When a contractor bids a fixed price job, it has to make a series of assumptions about what its direct costs to complete the job will be, what portion of its fixed and variable indirect expenses should be allocated to the job, and what amount of profit, if any, should be included in its bid price, taking into account the competition it faces, and its need for the work. In theory, the contractor is either given, or is able to obtain, sufficient information about the job, and the restrictions under which it will have to be performed, to enable it to make correct assumptions, and to accurately estimate what its costs will be.
There are many times, however, when a contractor’s cost assumptions are based on incomplete information, or are based on reasonable but mistaken beliefs about what the owner will do to facilitate the performance of the work. When that happens, the contractor often incurs substantial additional costs that it did not anticipate, and wants to submit a claim for additional money to the owner. At that point, the issue is which party, the contractor or the owner, assumed the risk of the contractor’s assumptions and beliefs, or the information on which they were based, being incomplete or wrong.

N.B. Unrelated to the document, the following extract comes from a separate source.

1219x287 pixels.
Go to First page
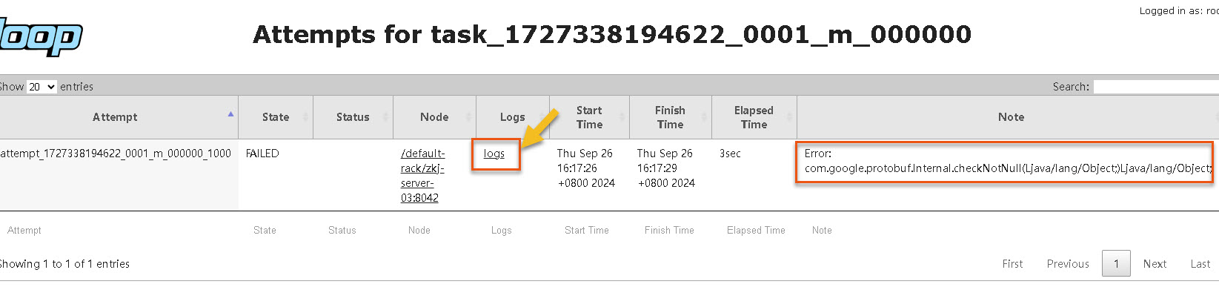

For example, if an aerial installation contractor bids a large contract to install cable along hundreds of miles of telephone poles owned by different utilities, it may assume, in the absence of specific information to the contrary, that its crews will be able to move along the line of telephone poles in a continuous sequence. It may also assume—especially if the owner is required, during the project, to obtain the necessary licenses to use the poles—that the owner will obtain those licenses in a sequential manner such that contiguous segments will be made available to the contractor one after the other.
Absent a specific contract provision requiring it to do so, however, the owner may very well not be intending to assume those obligations. Instead, it may be assuming that the contractor, having bid the work unconditionally and at a specific price, is required to be ready, willing, and able to perform it in whatever sequence is necessary, moving installation crews from one available area to another as necessary. Often, the owner can be supported in such an assumption by general provisions in its agreement with the contractor providing that the contractor is deemed to have investigated the construction site and made itself aware of all conditions likely to affect the work, including that licenses may be obtained out of sequence.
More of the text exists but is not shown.